What Does Voting Look Like Around The World?

Jenepher Mackin

Fall in the United States is often synonymous with children returning to school, college campuses swarming with students, the return of football, Halloween and Thanksgiving.

Fall holds even more weight when the American people elect their next president.

The United States is considered a federal democratic republic in which the people choose elected officials to represent them in the government. Presidential elections are held every four years in years divisible by four, and 2020 just happens to be one of those years. 

While Americans gear up to cast their votes on November 3rd, let’s take a look at what elections and voting look like in other Global Experiences program locations!


The Land Down Under is classified as a Westminster Style democracy in which the citizens vote for senators and house representatives based on where they live.

The country is led by the Prime Minister who is not directly elected by the people, but rather selected by the governing party after the election. 

Fun fact: It’s compulsory for all people over the age of 18 to vote. You are fined $50 if you don’t vote!

United Kingdom

The United Kingdom is a unitary country with devoted powers to Wales, England, Scotland and Northern Ireland. The UK is a multiparty parliamentary democracy under a constitutional monarchy with 11 parties currently represented in the Westminster parliament.

Queen Elizabeth II is the Head of State, while the Prime Minister is the Head of Government. The Parliament in Westminster is elected every 5 years in which voters elect a representative for their constituency. The party with the most seats in the parliament is invited by the Queen to form a government. That party selects a person to be the prime minister.

Fun fact: The UK does not have a written constitution and as such relies on tradition and precedent to decide on legal processes. 


Italy was a monarchy until 1946 when the people voted to dissolve the monarchy and it became a constitutional republic. Today, it's referred to as the Republic of Italy. The Italian parliament consists of the Chamber of Deputies and the Senate of the Republic.

Elections happen every five years and you must be an Italian citizen and 18 to vote for members of the chamber, but 25 for the senate. The president is then elected by the parliament.

Fun fact: In the 15 days before the voting date, it is forbidden to publish voting polls.

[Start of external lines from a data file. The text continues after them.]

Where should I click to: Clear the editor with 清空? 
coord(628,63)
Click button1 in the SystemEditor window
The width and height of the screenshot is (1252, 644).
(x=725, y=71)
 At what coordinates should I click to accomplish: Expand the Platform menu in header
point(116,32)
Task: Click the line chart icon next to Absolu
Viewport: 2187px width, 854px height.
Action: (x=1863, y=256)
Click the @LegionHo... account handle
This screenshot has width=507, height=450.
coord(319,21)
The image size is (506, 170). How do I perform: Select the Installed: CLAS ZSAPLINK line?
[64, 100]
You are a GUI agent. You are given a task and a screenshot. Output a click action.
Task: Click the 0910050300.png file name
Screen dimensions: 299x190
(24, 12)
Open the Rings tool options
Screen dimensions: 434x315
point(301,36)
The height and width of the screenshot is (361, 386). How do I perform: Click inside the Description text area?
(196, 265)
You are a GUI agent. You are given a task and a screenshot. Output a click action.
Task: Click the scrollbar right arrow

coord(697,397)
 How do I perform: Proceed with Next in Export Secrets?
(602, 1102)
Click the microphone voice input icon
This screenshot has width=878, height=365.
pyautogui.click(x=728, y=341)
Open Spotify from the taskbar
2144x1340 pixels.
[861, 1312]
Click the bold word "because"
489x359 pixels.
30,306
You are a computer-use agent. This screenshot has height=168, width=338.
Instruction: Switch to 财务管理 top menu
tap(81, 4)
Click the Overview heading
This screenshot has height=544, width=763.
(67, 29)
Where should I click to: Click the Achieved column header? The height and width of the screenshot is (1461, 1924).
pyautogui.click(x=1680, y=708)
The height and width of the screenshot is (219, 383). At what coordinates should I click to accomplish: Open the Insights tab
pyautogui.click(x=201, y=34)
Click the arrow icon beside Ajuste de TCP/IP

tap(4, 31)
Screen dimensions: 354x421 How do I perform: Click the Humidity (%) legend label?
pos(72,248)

France is a representative democracy in which public officials are either elected by the citizens or appointed by elected officials. The president is elected for a five-year term, directly by the citizens.

The Parliament has two chambers, the National Assembly which has 577 members, elected for a five-year term in single seat-constituencies directly by the citizens, and the Senate which has 348 members, elected for six-year terms.

The French presidential election usually takes place in 2 rounds, with the top two candidates from the first round going into the second round.

Fun fact: Voting takes place on a Sunday.


Spain is considered a constitutional monarchy consisting of a king and a prime minister. The monarch is the head of state and commander-in-chief of the armed forces, while the prime minister heads the Council of Ministers, the main decision making authority. The ministers are proposed by the Prime Minister and then formally appointed by the King.

Spain’s parliament is called Cortes Generales and consists of a congress and senate. The members of the Cortes Generales serve four-year terms, and they are representatives of the Spanish people.

Fun fact: Spaniards vote for regional party lists, not individual candidates.


The Irish republic is a parliamentary democracy. The Government is headed by a prime minister called the Taoiseach.

The National Parliament, or Oireachtas consists of the President, an tUachtarán, and two Houses: a House of Representative and a Senate. The power of making laws for the State is entrusted to the Parliament.

The president is elected by the people for a term of seven years and serves more of a ceremonial role.

Fun fact: Presidents can be re-elected and serve for 14 years!

Voting Matters

Voting may look different around the world, but it has one major similarity: it matters.

For decades, the youth (ages 18-24) in America have demonstrated a low turnout at the polls. In 2020, Millenials and a portion of Gen Z makeup 37% of eligible voters meaning that United States youth can really make a change. Register to vote and make a plan!

Will you vote by mail, in person, or early? Share your plan with your family and friends - let’s make a difference!